During the sentencing hearing, the trial court found consecutive sentences were appropriate "because of the plan used, the great harm that was caused psychologically to these people." March 4, 1997 T. at 8. In its judgment entry on sentencing filed March 4, 1997, the trial court found "[t]he defendant's history of criminal conduct demonstrates that the defendant is likely to commit future crimes, and does not demonstrate remorse." While the trial court did not set forth the "magic words" of the statute, we find the trial court's findings, when taken together, fulfill the requirements of R.C. 2929.14(E)(3).
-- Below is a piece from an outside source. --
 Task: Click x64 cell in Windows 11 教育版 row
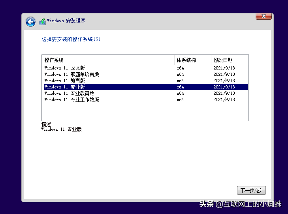180,81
Appellant's sole assignment of error is denied. The judgment of the Court of Common Pleas of Licking County, Ohio is hereby affirmed.

__________ Farmer, J.

Gwin, J. concurs.

Edwards, P.J. dissents.

Dissenting Opinion

I respectfully dissent from the majority in its analysis and disposition of the appellant's sole assignment of error. In State v. Edmonson (1999), 86 Ohio St.3d 324, the Ohio Supreme Court found that "[t]he structure of the various sentencing statutes suggests that the General Assembly approached felony sentencing by mandating a record reflecting that judges considered certain factors and presumptions to confirm that the court's decision-making process included all of the statutorily required sentencing considerations." Edmonson at p. 327. While Edmonson post dates the case sub judice, Edmonson does deal with the purpose of the sentencing statutes. Those statutes have undergone some modifications between the date of the offense in the case sub judice and the Edmonson case, but none of those modifications have been drastic enough to indicate that the Edmonson rationale is not relevant to an interpretation of the purpose of the sentencing statutes. Therefore, I would conclude that the trial court in the case sub judice, in imposing consecutive service, should have indicated in the record that it considered R.C. 2929.14(E)(3) and should have specified and set forth the statutory language it used to support that sentence. I find that in the case sub judice the trial court did not do this. Neither on the record at the sentencing hearing nor in the March 4, 1997, Sentencing Judgment Entry did the trial court conclude that consecutive service was necessary to protect the public from future crime or to punish the offender. Nor did the trial court state that the seriousness of the offenses required consecutive service, or that the danger posed to the public by the offender was great. Finally, the record reveals that the trial court failed to make any of the findings required by R.C. 2929.14(E)(3)(a) through (c) prior to imposing consecutive sentences on appellant. R.C.2929.14(E)(3) is not referred to at the sentencing hearing nor in the sentencing Judgment Entry. In sum, I would find that the trial court erred in not specifying the statutory language that it used to support the imposition of consecutive service. I would, therefore, sustain appellant's sole assignment of error, vacate appellant's sentence and remand this matter to the trial court for resentencing.

______________________ Julie A. Edwards, P.J.